Adrenocortical carcinoma (ACC) is a rare tumor with poor prognosis and the only approved drug for advanced disease is mitotane. The cytochromes P450 (CYP) 2W1 and 2B6 are proposed predicting markers of sensitivity to mitotane treatment. Aim of the study was to evaluate the relationship between CYP2W1 and/or CYP2B6 polymorphisms and response to mitotane in ACC.
Methods: We performed a multicentric retrospective study including 182 ACC patients (F/M=121/61) treated with mitotane monotherapy in adjuvant (n=103) or palliative (n=79) setting. CYP2W1*6 (p.P448L) and CYP2B6*6 (p.Q171H) were genotyped and sequenced in leukocyte DNA. Response to therapy was evaluated by time to progression (TTP) from the start of mitotane.
Results: Patients with advanced ACC and CYP2W1*6 CT/TT showed a worse response to mitotane compared to wild-type (wt) group (median TTP 3 vs 8 months, P=0.019, HR=2.10), also after adjustment for ENSAT stage (P=0.031, chi-square=4.67), and presented a higher rate of progression (71% vs 38%; P=0.01, chi-square=6.95). Moreover, 76% of CYP2W1*6 CT/TT patients did not achieve the mitotane target levels compared to 52% of wt (P=0.051, chi-square=3.79). Oppositely, a higher percentage of patients with CYP2B6*6 GT/TT achieved the target levels than wt (54% vs29%, P=0.027, chi-square=4.951), as well as had higher mitotane levels after 6 months of treatment (P=0.005). Combining these polymorphisms, 61% patients with GT/TT CYP2B6*6-CYP2W1*6 wt achieved target levels vs 21% with CT/TT CYP2W1*6CYP2B6*6 wt and 32% with both CYPs wt (P=0.02 and P=0.037, respectively). No relevant results were observed in adjuvant setting.
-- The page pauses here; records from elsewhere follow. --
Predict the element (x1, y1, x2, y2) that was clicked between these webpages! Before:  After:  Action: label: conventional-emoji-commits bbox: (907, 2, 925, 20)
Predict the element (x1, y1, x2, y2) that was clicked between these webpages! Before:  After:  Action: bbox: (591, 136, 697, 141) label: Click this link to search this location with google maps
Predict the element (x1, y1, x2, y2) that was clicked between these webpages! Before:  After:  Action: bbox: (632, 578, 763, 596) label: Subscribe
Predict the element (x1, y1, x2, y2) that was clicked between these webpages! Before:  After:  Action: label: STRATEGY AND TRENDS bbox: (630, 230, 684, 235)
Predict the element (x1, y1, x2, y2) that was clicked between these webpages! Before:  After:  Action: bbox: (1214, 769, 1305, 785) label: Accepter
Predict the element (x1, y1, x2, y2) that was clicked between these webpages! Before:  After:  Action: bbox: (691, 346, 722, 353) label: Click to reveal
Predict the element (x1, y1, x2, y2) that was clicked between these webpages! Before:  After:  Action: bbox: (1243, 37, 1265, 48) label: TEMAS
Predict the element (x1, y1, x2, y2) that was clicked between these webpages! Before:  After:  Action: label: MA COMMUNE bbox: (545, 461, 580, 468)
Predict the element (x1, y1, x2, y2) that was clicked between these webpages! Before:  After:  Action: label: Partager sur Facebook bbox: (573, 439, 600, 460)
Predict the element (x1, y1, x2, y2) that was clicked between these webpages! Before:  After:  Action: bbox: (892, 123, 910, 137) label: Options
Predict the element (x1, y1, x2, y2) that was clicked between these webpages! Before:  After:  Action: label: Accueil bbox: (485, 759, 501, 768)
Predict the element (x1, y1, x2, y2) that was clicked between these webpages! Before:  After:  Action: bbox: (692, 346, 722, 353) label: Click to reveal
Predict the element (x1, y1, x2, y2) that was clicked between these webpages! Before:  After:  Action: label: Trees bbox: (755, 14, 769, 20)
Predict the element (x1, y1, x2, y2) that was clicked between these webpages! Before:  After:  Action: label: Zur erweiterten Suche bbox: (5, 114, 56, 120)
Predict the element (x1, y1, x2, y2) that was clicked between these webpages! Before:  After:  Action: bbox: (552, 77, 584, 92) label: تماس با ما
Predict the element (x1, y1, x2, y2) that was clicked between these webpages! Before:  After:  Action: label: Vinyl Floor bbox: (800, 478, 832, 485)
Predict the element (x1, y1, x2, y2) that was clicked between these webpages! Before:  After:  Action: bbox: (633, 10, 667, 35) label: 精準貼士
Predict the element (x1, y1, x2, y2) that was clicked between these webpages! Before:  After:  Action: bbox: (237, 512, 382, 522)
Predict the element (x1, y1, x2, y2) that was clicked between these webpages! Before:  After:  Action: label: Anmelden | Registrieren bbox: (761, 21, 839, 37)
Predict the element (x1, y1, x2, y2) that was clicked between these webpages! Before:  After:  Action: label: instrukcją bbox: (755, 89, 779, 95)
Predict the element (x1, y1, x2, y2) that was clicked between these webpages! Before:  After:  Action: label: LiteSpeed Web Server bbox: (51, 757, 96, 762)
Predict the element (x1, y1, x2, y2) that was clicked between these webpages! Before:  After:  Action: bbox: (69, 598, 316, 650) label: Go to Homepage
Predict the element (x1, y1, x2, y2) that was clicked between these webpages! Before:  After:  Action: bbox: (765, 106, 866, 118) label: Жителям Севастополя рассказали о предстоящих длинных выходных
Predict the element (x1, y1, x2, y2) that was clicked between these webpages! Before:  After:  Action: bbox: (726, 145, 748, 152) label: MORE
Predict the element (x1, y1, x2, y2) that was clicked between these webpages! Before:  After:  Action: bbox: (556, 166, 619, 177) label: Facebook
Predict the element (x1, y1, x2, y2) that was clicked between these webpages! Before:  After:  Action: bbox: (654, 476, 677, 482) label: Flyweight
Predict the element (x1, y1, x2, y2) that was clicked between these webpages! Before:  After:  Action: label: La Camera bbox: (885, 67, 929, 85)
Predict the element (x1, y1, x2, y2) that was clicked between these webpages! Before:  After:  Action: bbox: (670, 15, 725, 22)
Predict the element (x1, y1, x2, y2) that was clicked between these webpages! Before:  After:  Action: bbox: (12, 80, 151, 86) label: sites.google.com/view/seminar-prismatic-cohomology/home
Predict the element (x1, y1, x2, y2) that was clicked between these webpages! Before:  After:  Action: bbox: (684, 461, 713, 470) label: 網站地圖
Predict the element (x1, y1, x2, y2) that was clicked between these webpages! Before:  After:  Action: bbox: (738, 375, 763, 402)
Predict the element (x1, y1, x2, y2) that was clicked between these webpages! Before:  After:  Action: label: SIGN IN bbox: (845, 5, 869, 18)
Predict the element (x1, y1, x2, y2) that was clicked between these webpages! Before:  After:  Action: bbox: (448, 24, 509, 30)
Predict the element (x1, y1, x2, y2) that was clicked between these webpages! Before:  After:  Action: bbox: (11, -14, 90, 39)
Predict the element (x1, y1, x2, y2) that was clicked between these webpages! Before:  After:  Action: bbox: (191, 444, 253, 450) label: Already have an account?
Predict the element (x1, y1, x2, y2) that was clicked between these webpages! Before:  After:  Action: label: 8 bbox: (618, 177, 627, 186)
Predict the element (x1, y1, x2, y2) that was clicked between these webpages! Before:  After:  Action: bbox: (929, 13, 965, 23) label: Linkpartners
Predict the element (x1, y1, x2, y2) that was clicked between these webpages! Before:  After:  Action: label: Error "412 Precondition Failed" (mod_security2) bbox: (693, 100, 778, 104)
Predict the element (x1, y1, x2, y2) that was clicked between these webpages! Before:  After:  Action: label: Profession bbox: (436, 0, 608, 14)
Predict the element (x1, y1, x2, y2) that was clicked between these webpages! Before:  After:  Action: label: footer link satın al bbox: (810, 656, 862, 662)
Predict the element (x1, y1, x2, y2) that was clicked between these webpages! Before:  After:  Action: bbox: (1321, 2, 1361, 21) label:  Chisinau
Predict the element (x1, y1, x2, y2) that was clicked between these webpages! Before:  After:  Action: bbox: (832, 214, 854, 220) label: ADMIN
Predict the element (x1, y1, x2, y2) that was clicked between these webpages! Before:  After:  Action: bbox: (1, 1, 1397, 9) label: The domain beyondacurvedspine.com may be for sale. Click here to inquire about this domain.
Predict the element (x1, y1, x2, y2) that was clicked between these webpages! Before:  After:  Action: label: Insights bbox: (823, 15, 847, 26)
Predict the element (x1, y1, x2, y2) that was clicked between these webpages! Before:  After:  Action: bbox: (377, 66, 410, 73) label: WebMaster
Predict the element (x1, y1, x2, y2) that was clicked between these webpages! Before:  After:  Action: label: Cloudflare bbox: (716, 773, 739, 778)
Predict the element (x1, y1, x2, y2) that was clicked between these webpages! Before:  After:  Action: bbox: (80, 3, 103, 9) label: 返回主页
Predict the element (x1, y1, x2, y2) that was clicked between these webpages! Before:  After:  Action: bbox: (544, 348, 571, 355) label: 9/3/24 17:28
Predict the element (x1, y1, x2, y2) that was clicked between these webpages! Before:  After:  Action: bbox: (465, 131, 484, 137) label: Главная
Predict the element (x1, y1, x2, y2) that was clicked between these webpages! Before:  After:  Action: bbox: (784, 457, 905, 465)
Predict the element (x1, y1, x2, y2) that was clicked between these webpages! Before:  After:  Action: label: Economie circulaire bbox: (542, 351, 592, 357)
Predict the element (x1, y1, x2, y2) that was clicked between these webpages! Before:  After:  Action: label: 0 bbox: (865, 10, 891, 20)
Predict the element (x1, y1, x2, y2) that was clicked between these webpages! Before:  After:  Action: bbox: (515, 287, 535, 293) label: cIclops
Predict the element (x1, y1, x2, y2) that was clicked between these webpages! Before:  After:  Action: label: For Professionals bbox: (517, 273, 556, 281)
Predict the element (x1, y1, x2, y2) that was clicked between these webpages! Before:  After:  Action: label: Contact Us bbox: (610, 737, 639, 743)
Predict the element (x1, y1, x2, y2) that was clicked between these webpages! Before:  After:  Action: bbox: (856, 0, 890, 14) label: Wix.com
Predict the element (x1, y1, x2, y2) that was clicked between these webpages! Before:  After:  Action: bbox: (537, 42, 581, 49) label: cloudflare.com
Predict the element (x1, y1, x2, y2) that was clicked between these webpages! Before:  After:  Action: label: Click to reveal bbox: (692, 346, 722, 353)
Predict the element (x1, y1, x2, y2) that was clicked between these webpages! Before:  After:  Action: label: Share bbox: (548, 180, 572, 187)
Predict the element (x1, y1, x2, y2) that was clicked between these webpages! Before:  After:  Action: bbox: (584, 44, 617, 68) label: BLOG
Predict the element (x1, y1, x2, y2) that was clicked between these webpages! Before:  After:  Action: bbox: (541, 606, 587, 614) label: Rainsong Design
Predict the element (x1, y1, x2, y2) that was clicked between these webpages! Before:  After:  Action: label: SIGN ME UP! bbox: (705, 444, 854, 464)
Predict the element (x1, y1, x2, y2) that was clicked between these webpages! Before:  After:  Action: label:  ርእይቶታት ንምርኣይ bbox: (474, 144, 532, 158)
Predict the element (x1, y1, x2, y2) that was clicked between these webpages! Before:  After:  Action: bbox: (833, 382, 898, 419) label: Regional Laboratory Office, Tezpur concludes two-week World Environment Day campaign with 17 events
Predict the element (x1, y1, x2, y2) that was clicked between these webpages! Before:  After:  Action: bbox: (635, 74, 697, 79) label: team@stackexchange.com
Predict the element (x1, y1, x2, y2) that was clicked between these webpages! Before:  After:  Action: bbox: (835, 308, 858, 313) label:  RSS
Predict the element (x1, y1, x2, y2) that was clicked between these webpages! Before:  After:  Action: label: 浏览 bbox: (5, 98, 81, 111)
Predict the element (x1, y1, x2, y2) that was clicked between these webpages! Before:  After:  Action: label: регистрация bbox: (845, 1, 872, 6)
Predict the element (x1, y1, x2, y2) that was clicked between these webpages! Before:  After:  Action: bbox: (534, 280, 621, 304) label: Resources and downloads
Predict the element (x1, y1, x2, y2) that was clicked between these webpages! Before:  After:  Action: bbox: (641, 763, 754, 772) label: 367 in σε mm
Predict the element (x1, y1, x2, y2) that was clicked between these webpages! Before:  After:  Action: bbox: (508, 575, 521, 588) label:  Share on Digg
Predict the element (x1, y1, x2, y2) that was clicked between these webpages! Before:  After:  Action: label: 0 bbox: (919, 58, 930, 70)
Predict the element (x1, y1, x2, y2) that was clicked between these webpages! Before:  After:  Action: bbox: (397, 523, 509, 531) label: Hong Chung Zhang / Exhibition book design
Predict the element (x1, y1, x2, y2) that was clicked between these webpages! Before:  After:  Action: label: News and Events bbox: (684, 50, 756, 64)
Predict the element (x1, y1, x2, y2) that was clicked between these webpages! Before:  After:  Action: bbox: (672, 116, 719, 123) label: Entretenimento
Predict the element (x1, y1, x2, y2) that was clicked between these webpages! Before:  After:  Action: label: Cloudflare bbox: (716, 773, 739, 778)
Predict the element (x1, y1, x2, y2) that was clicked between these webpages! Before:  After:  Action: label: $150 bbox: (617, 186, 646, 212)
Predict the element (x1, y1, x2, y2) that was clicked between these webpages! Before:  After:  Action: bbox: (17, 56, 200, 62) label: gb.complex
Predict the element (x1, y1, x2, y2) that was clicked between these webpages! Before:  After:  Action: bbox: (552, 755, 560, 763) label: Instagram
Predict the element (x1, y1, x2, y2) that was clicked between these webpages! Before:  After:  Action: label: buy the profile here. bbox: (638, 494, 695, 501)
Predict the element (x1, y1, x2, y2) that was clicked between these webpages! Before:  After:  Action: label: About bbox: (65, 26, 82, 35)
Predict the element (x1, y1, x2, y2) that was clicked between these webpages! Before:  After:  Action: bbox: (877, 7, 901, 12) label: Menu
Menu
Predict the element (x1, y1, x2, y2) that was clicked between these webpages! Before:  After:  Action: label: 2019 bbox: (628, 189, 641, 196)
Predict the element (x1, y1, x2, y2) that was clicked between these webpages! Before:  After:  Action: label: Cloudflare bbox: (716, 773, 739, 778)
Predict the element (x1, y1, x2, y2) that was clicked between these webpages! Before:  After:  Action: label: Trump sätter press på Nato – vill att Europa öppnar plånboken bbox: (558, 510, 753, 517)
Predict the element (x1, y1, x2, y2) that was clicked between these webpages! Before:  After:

Conclusion: We demonstrated that patients with advanced ACC and CYP2W1*6 CT/TT are less sensitive to mitotane and CYP2B6*6 correlates with mitotane levels after 6 month-treatment. We suggest that the association of CYP2W1*6 and CYP2B6*6 may predict the individual response to mitotane treatment, avoiding useless drug administration leading to toxicities.